→ **Task goal**: Pictures are to be omitted. Output only the lines from the one containing "Pick the Pinterest symbol icon" through the end of the data, word for word.

# # #

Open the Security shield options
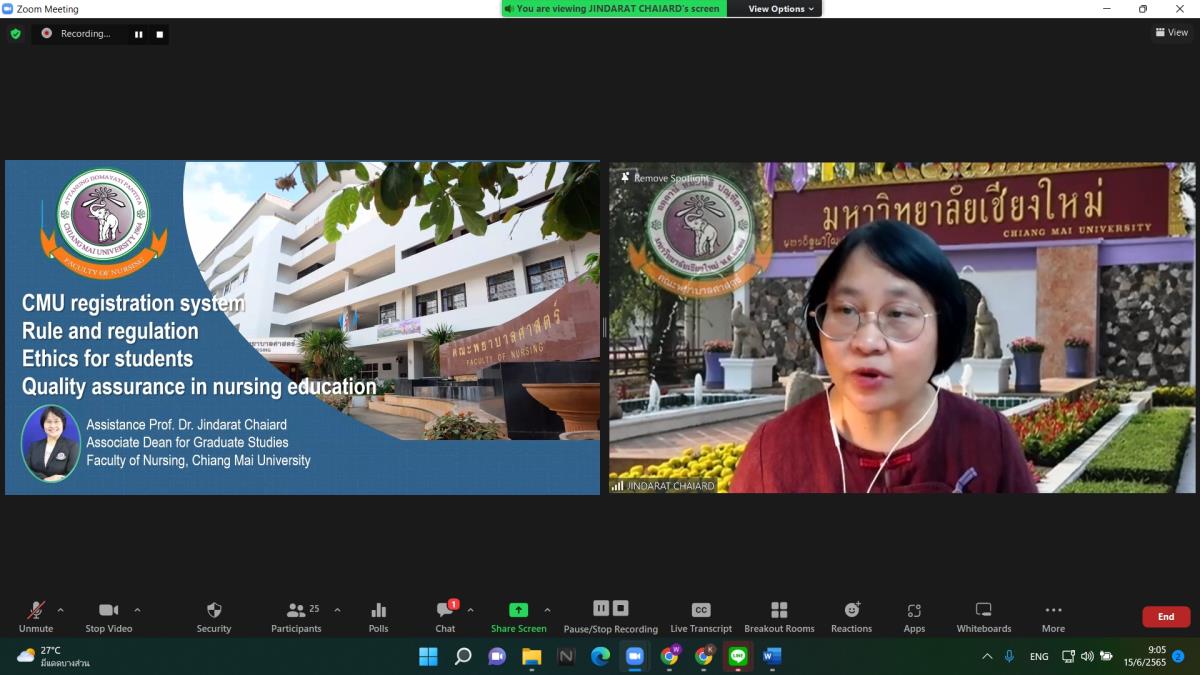 tap(213, 616)
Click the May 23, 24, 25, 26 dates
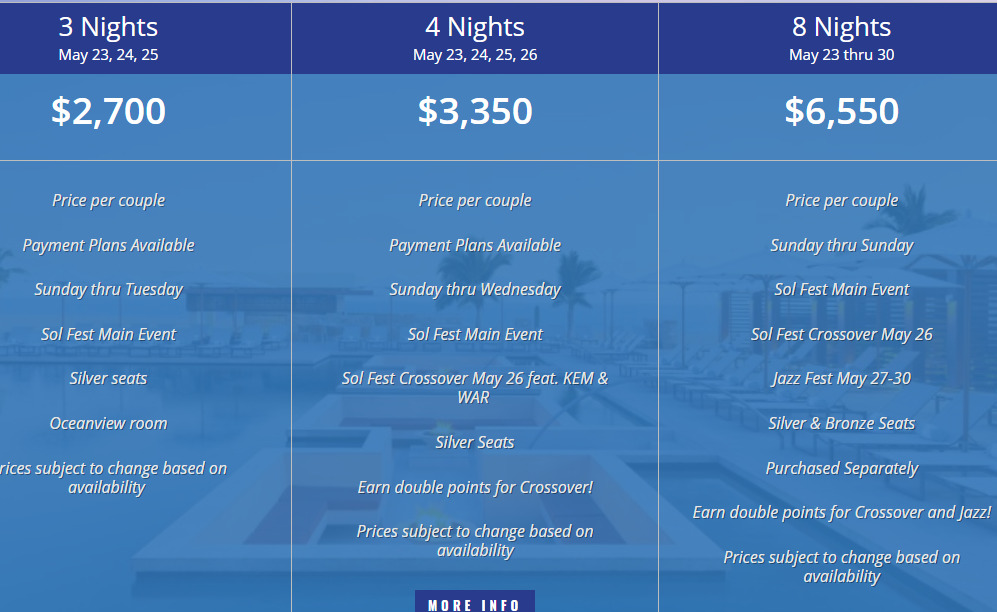The width and height of the screenshot is (997, 612). pyautogui.click(x=475, y=55)
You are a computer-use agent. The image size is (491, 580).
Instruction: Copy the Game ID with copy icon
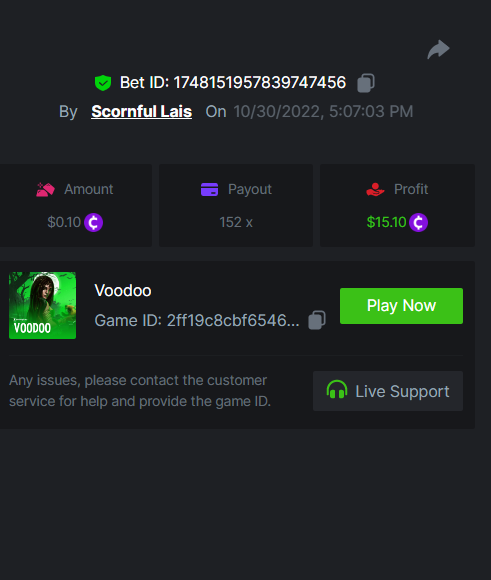tap(317, 320)
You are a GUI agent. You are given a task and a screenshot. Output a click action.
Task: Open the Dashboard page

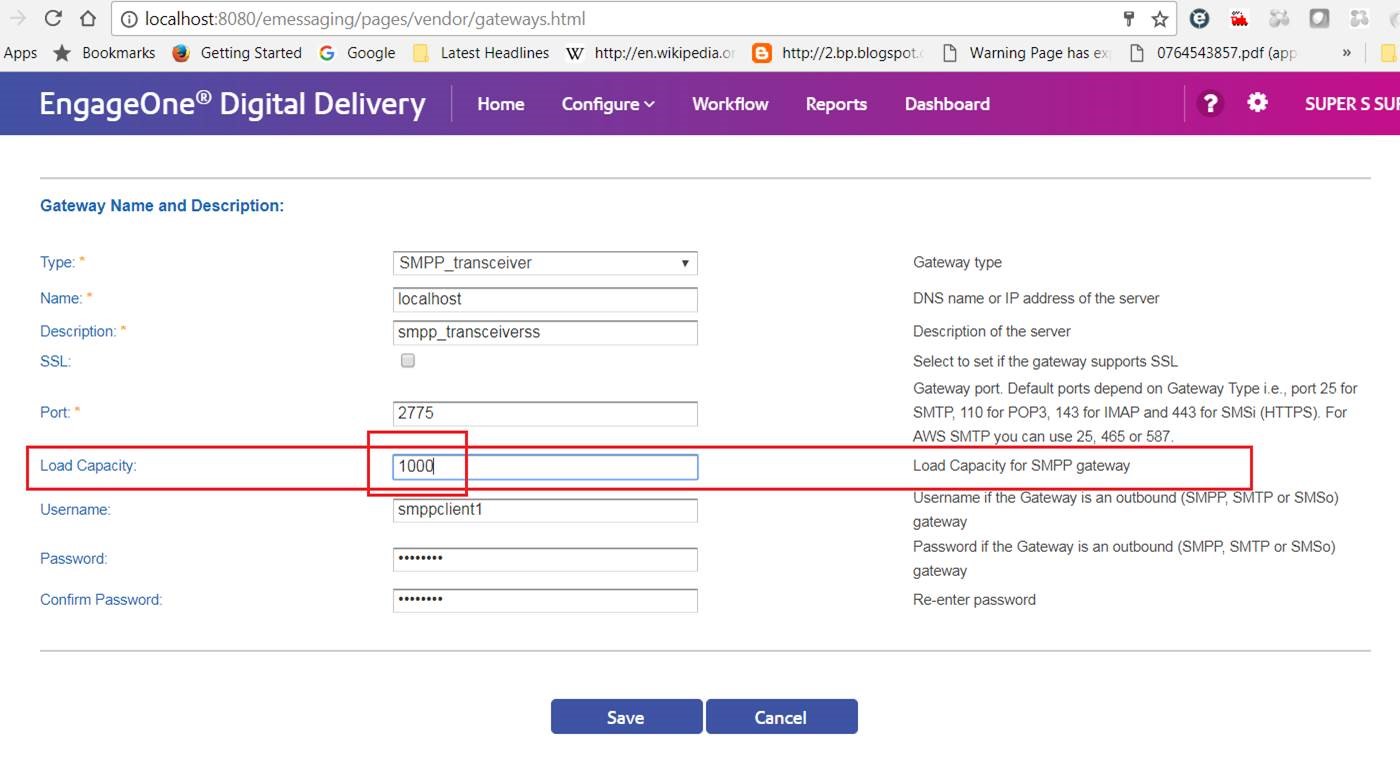[946, 103]
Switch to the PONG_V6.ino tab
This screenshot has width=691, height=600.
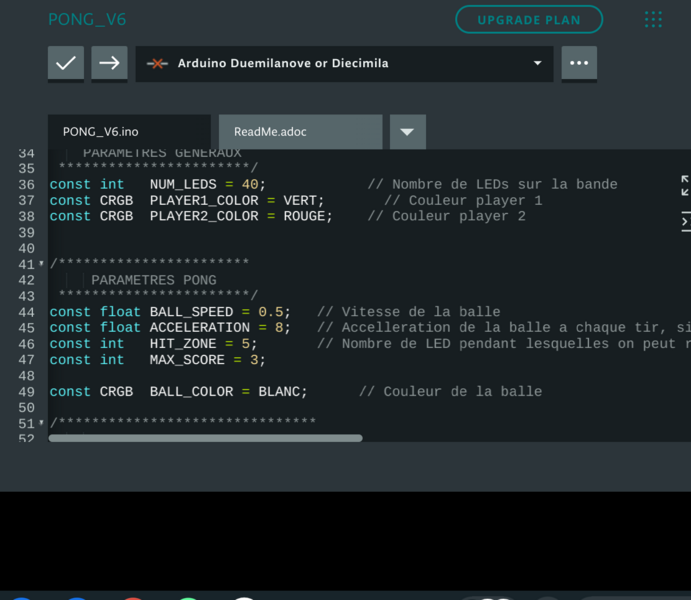point(101,131)
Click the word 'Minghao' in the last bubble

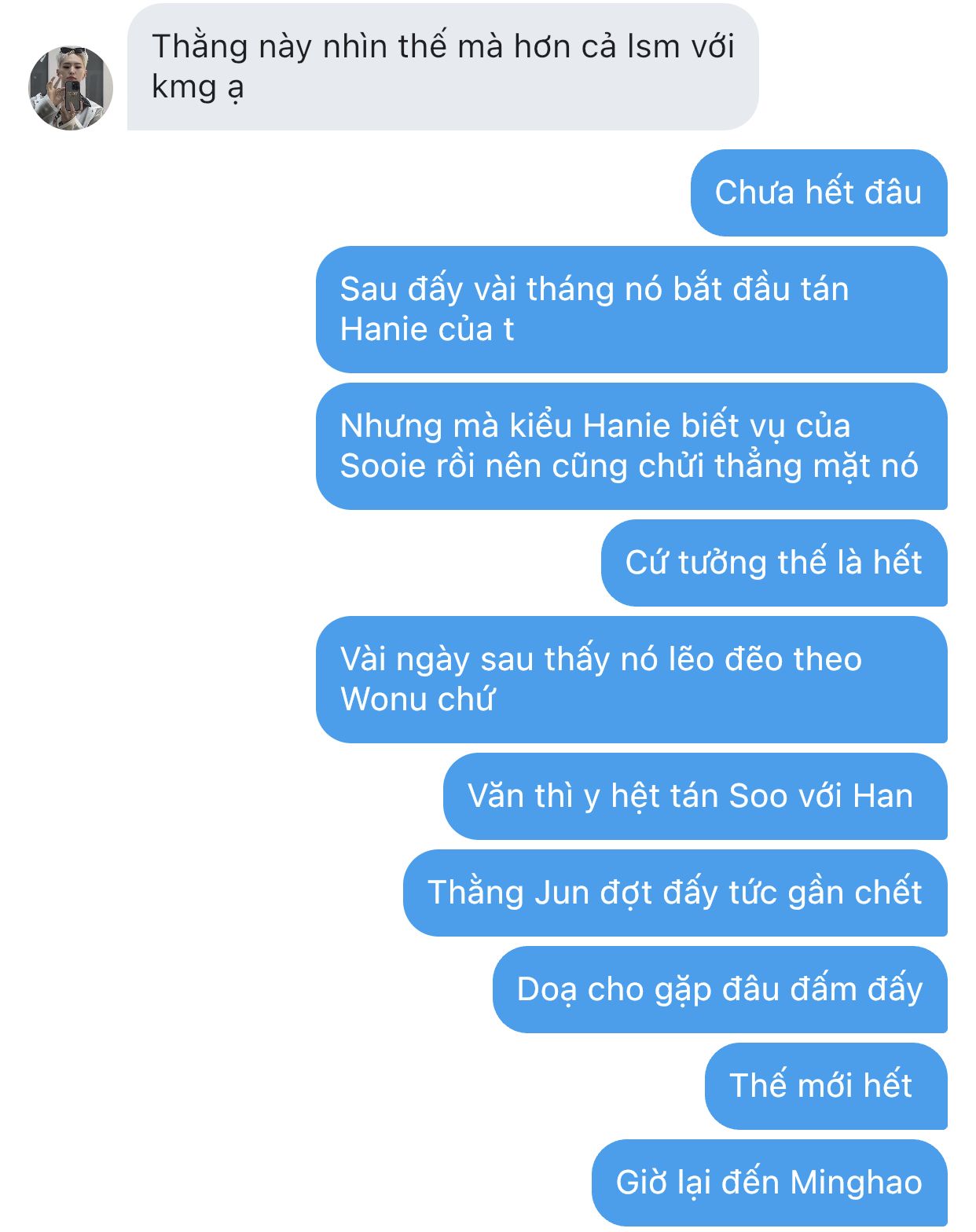(856, 1182)
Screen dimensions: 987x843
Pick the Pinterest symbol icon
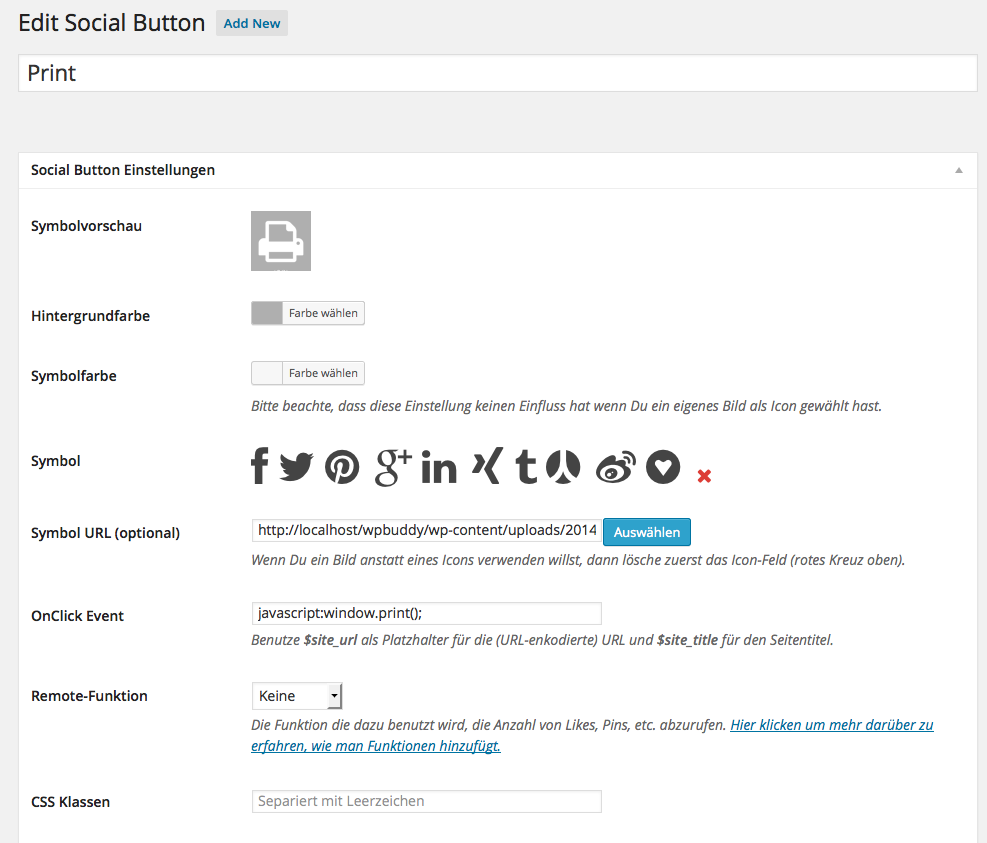(x=342, y=467)
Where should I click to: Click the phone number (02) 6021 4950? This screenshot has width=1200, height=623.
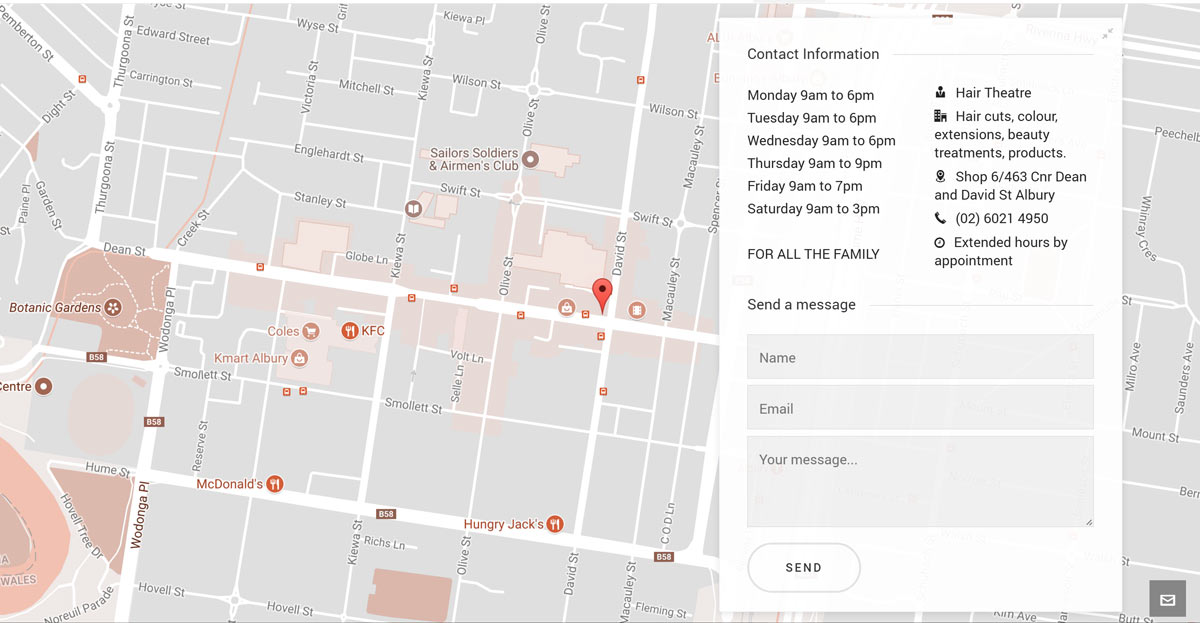1001,218
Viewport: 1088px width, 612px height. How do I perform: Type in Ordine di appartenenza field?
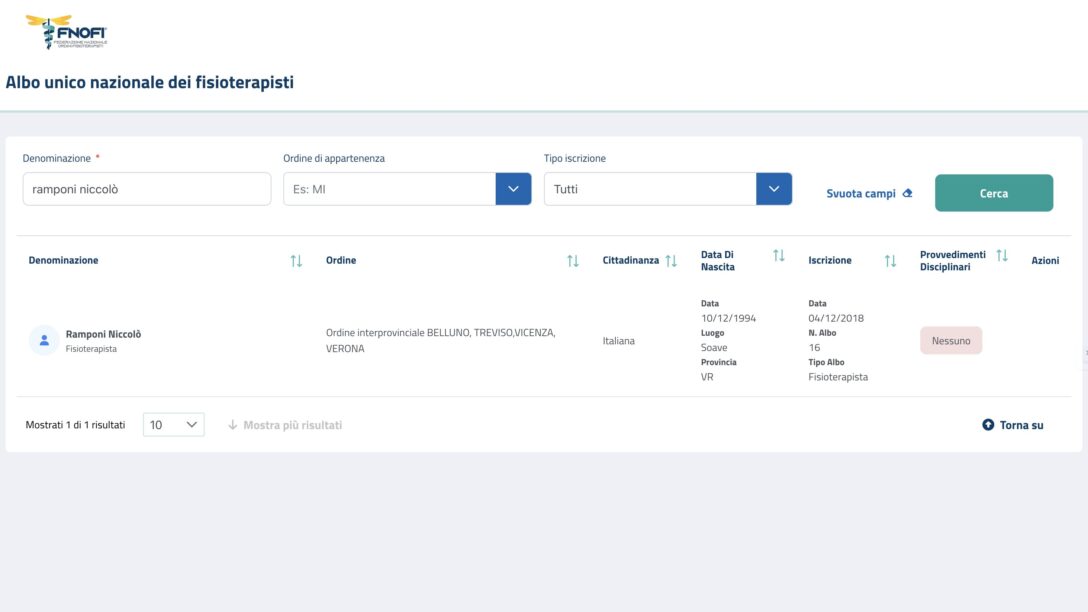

# # #

→ **Output for this exercise**:
Pick the Pinterest symbol icon
(x=342, y=467)
Where should I click to: Click the phone number (02) 6021 4950? This screenshot has width=1200, height=623.
1001,218
Viewport: 1088px width, 612px height. How do I perform: Type in Ordine di appartenenza field?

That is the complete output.